Pada infeksi piogenik terjadi sklerosis reaktif, selain itu osteoporosis yang terjadi tidak
senyata pada spondilitis tuberkulosis. Pada MRI, spondilitis pyogenik akan menampilkan
penurunan sinyal pada T1-weighted, peningkatan sinyal pada T2-weighted dengan
penyangatan yang homogen pada korpus dan diskus yang terinfeksi. Akumulasi porduk
inflamasi pada infeksi piogenik biasanya tidak sebanyak yang terjadi pada spondilitis
tuberkulosis. Adanya kalsifikasi lebih mengarah pada proses tuberkulosis.13,14
Infeksi brucellosis terutama terjadi pada pria, akibat kontak dengan binatang
ternak terinfeksi atau mengonsumsi susu atau produk susu yang belum di pasteurisasi.
Brucekkosis mempunyai perjalanan penyakit menyerupai tuberkulosis yang indolen.

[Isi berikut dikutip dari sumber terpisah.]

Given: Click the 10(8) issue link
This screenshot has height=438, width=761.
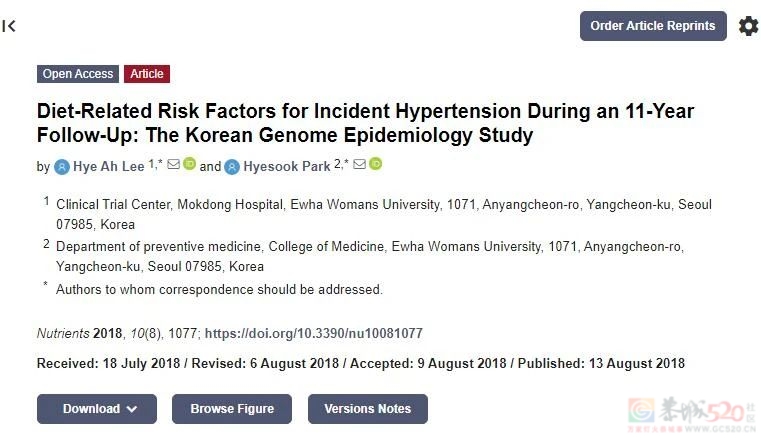Looking at the screenshot, I should click(146, 333).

Spondilitis brucellosa sering terjadi pada vertebra lumbal bawah.14,27 Penampakan
radiologis awal berupa rarefakti pada end-plates vertebra yang terlibat, penyempitan
diskus invertebralis, abses jaringan lunak yang relatif kecil, dapat muncul erosi di korpus
anterior vertebra.27 Diagnosis dipastikan dengan pemeriksaan antibodi serum terhadap
brucella dan kultur. Lifeso dkk27 melaporkan bahwa brucellosis ditandai dengan demam,
malaise, keringat malam, penurunan berat badan, sakit kepala, nyeri sendi disertai
hepatosplenomegali, limfadenopati dan artropi. Calvo 29 melaporkan kecenderungan
terjadi imunosupresi, abses paravertebral, kompresi medula spinalis, anemia dan
peningkatan laju endap darah lebih tinggi pada spondilitis tuberkulosis dibandingkan
spondilitis brucellosis. Walaupun kecenderungan ini tidak bermakna secara statistik,
tetapi membantu mengarahkan diagnosis sebelum diagnosis pasti ditegakkan.
Infeksi jamur pada tulang belakang lebih jarang ditemukan, biasanya terjadi pada
penderita dengan penurunan daya tahan tubuh (immunocompromised). Menegakkan
diagnosis infeksi spinal oleh jamur berdasarkan pencitraan saja seringkali sulit dilakukan.
Infeksi dapat terjadi melalui mokulasi langsung akibat trauma, hematogenik, ekstensi
langsung atau iatrogenik pada operasi tulang belakang.28 Pada blastomikosis, proses
infeksi mengenai korpus, diskus dan dapat mencapai kaput costae yang terdekat, dapat
dijumpai skip lesions 13. Aktinomikosis biasanya juga dijumpai pada sudut mandibula dan
menyebar dengan ekstensi langsung, lesi biasanya tidak nyeri, terdapat area osteolisis
pada vertebra berupa soap bubble apprearance, abses paravertebral yang terjadi biasanya
lebih kecil, proses infeksi dapat meluas mengikuti ligamentum longitudinalis dan dapat
melibatkan elemen posterior serta kaput costae, jarang terjadi gibbus dan biasanya tidak
melibatkan diskus intervetebralis.13
Membedakan proses metastasis dengan spondilitis tuberkulosis dapat dilakukan
dengan anamnesis, evaluasi pencitraan dan biopsi. Proses keganasan menunjukkan
penurunan sinyal pada gambaran T1-weighted dan peningkatan sinyal pada gambaran T2
weighted. Gambarannya berupa destruksi dan infiltrasi korpus tanpa kolaps dan tanpa
erosi end plates. Terjadi preservasi diskus, kecuali pada myeloma multipel. 13 Tidak
terdapat perluasan subligam pada proses metastasis.